● **EXTRAIT FOURNI**:
>>>

FAVORISER LE SUCCÈS : INFORMATION, ÉDUCATION, FORMATION ET ACTION SOCIALE

Presque tous les témoins que nous avons entendus ont fait remarquer que la réalisation de l’équité en matière d’emploi dépendait de nombreuses activités qui débordent du cadre de la loi et visent à faire connaître les principes de l’équité tant dans la population en général qu’en milieu de travail. À cet égard, les activités les plus importantes sont les activités d’éducation et de promotion à l’appui des objectifs exprimés dans la Loi elle-même.

La présente Loi a pour objet de réaliser l’égalité en milieu de travail de façon que nul ne se voie refuser d’avantages ou de chances en matière d’emploi pour des motifs étrangers à sa compétence et, à cette fin, de corriger les désavantages subis, dans le domaine de l’emploi, par les femmes, les autochtones, les personnes handicapées et les personnes qui font partie des minorités visibles […]13

La Loi fait état de l’importance de l’éducation dans la réalisation de cet objectif et charge Développement des ressources humaines Canada (DRHC) de mener des programmes d’information pour mieux faire comprendre au grand public l’équité en matière d’emploi et promouvoir le programme (paragraphe 42(1)). Les porte-parole des quatre groupes désignés, du patronat et des syndicats ont affirmé que DRHC jouait effectivement un rôle important dans la sensibilisation de la population et la promotion de l’équité en matière d’emploi.

La réalisation de l’équité en matière d’emploi ne suffit pas. La sensibilisation du grand public et de la main-d’œuvre à la nécessité de l’équité en matière d’emploi est tout aussi importante que sa mise en œuvre. La sensibilisation permet de dissiper les mythes et les fausses conceptions qui sont rattachés à l’équité en matière d’emploi. (M. Raj Dhaliwal, directeur, Département des droits de la personne, Syndicat des travailleurs unis de l’automobile14).


Changer les attitudes ancrées demeure probablement la clé de l’ouverture du monde du travail aux personnes handicapées. Il faut donc s’attaquer sans répit à ces attitudes. (McLarren Consulting Group, mémoire15).

Nous encourageons le Programme du travail [DRHC] à devenir plus actif en favorisant une compréhension et une reconnaissance publiques plus vastes des principes et des objectifs de l’équité en matière d’emploi. Nous croyons toujours qu’il est nécessaire de fournir plus d’information sur l’équité en matière d’emploi sur la scène publique et dans les écoles. Nous estimons que le Programme du travail a un rôle éducatif à jouer à cet égard. Tous les Canadiens devraient comprendre les objectifs de l’équité. Lorsqu’une personne commence un emploi, elle devrait déjà connaître les concepts de diversité et d’intégrité. Les personnes appartenant à un groupe désigné ont toujours besoin d’être réassurés [sic] […] (Association des banquiers canadiens, mémoire16).

<<<

● **BLOC DE DONNÉES**:
>>>

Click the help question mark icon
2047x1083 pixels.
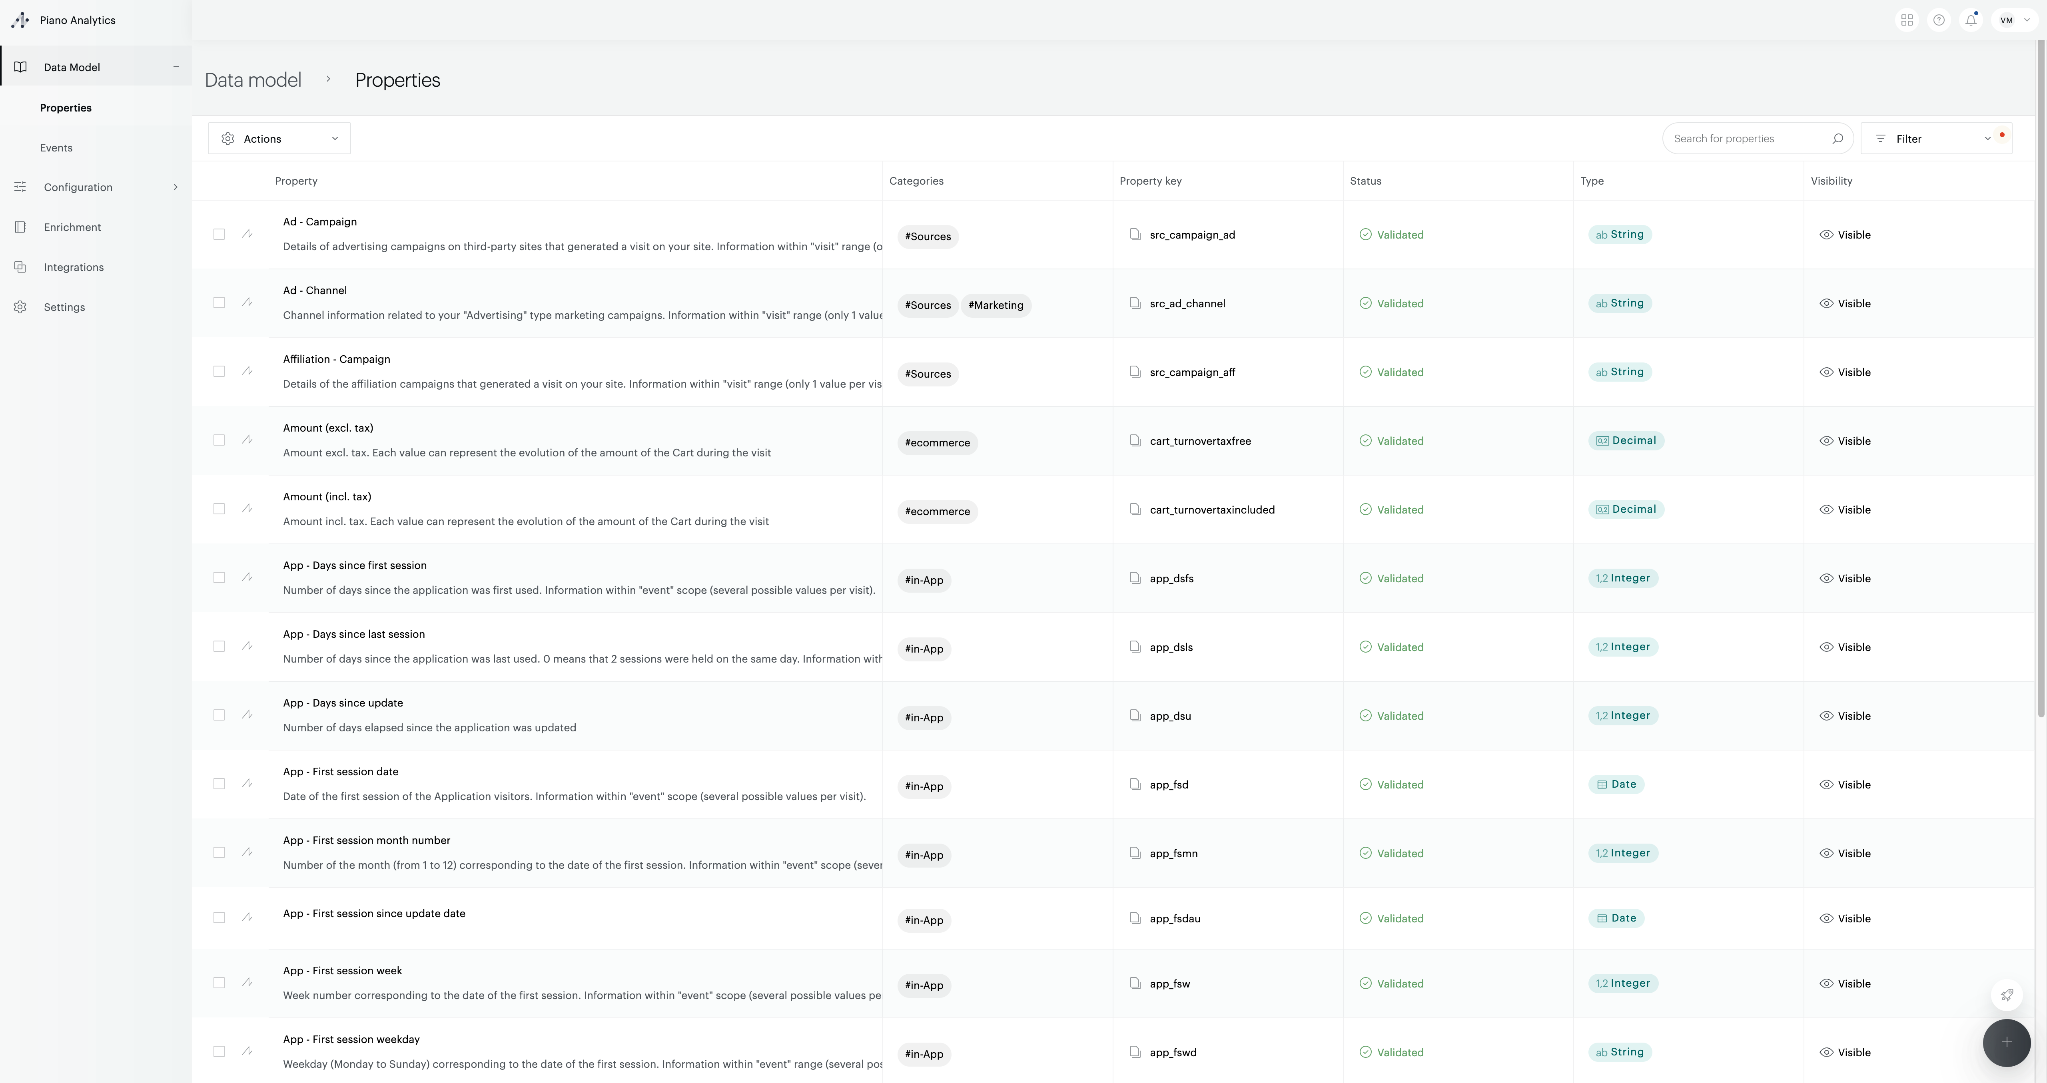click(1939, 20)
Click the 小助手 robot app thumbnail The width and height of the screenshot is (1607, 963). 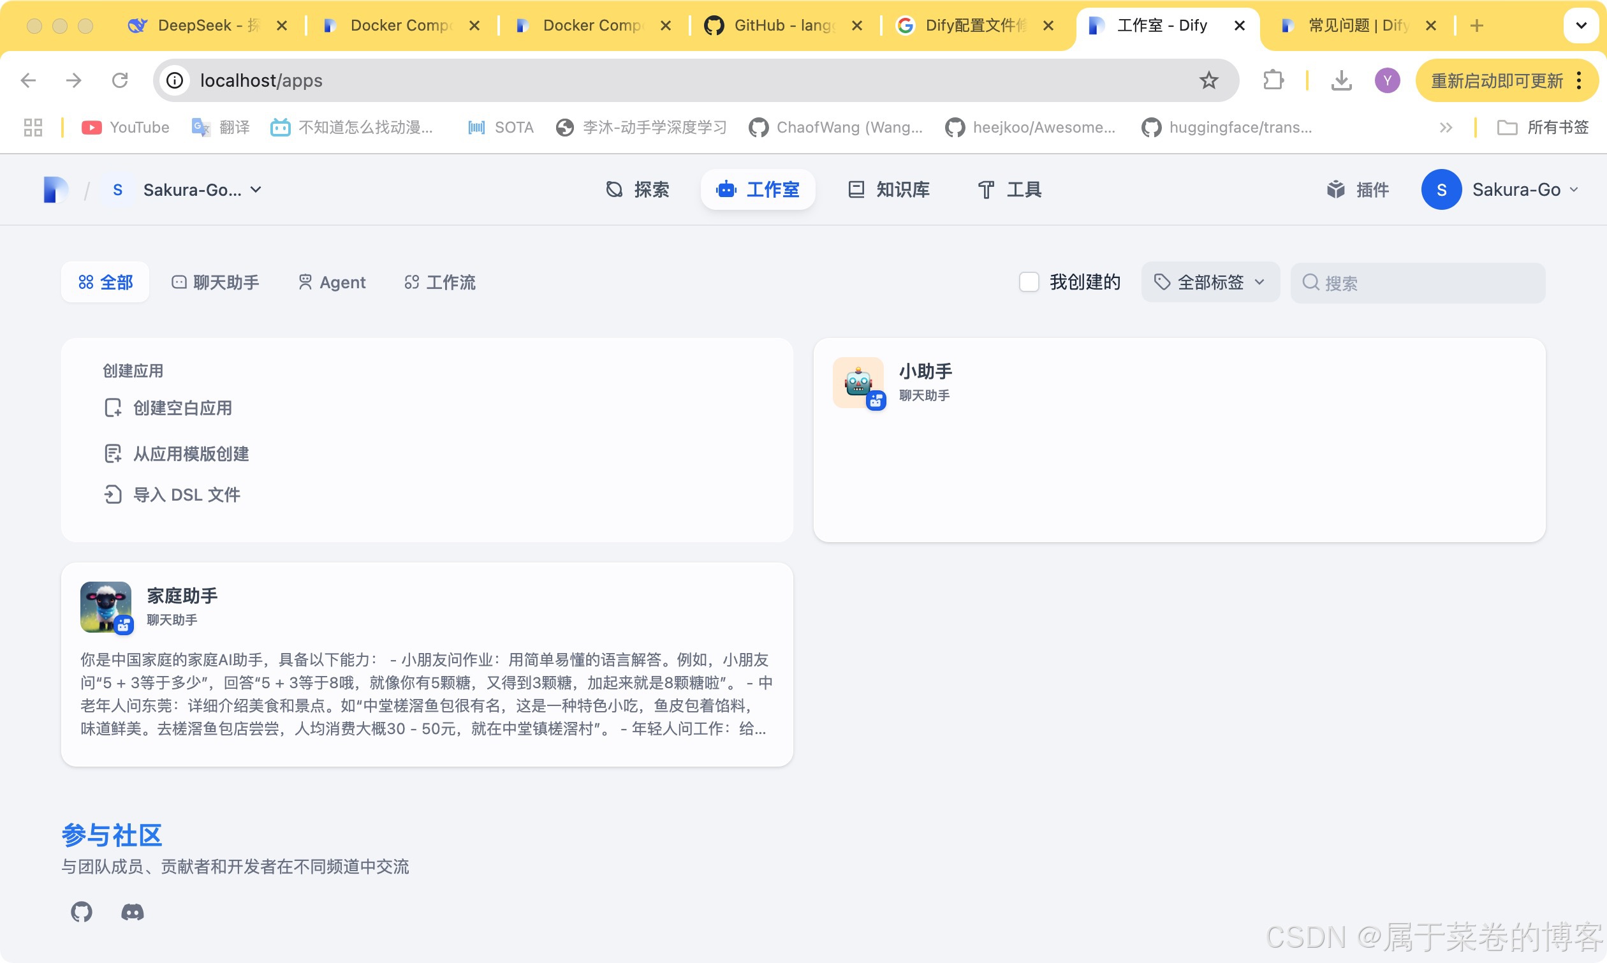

<<<

● **EXERCICES PROPOSÉS**:
1. Transcrivez le passage de l'extrait sur l'équité en matière d'emploi qui va de « La réalisation de l’équité en matière d’emploi ne » jusqu'à « Consulting Group, mémoire15). ».
2. Répondez brièvement à partir de l'extrait sur l'équité en matière d'emploi :
(a) Quel ministère la Loi charge-t-elle de mener des programmes d'information auprès du grand public ?
(b) Selon le mémoire du McLarren Consulting Group, qu'est-ce qui demeure probablement la clé de l'ouverture du monde du travail aux personnes handicapées ?
(c) Pour quelle organisation M. Raj Dhaliwal est-il directeur du Département des droits de la personne ?
3. Rédigez la suite de l'extrait sur l'équité en matière d'emploi, en reprenant après sa dernière phrase.

● **RÉSULTATS**:
1.
La réalisation de l’équité en matière d’emploi ne suffit pas. La sensibilisation du grand public et de la main-d’œuvre à la nécessité de l’équité en matière d’emploi est tout aussi importante que sa mise en œuvre. La sensibilisation permet de dissiper les mythes et les fausses conceptions qui sont rattachés à l’équité en matière d’emploi. (M. Raj Dhaliwal, directeur, Département des droits de la personne, Syndicat des travailleurs unis de l’automobile14).


Changer les attitudes ancrées demeure probablement la clé de l’ouverture du monde du travail aux personnes handicapées. Il faut donc s’attaquer sans répit à ces attitudes. (McLarren Consulting Group, mémoire15).

2.
(a) Développement des ressources humaines Canada (DRHC).
(b) Changer les attitudes ancrées.
(c) Le Syndicat des travailleurs unis de l'automobile.

3.
Tout au long de notre étude de la Loi, nous avons souvent eu l’impression que les activités de sensibilisation et de promotion étaient reléguées au second plan par d’autres questions comme les mesures administratives, la collecte des données, les obligations des employeurs et les vérifications de conformité. Quand on a effectivement abordé la question, les groupes désignés reprochaient leur inaction au patronat et aux syndicats, les syndicats blâmaient les employeurs et tout le monde s’en prenait au Ministère. De toute évidence, toutes les parties concernées ont leur part de responsabilité dans le manque d’action efficace.

En ce qui concerne l’information du public, nous sommes extrêmement déçus que le gouvernement fédéral n’ait pas fourni les ressources nécessaires à des programmes d’information afin d’encourager le public à comprendre cette Loi et à en reconnaître l’objectif, tel que prévu dans la Loi. Nous sommes d’avis qu’il s’agit là d’un rôle indispensable que le gouvernement doit jouer. Le gouvernement devrait par ailleurs entreprendre régulièrement des campagnes d’information et de sensibilisation pour contrer les réactions négatives du public relativement à l’équité en matière d’emploi. (M. Harminder Singh Magon, coordonnateur antiracisme, Syndicat canadien de la fonction publique17).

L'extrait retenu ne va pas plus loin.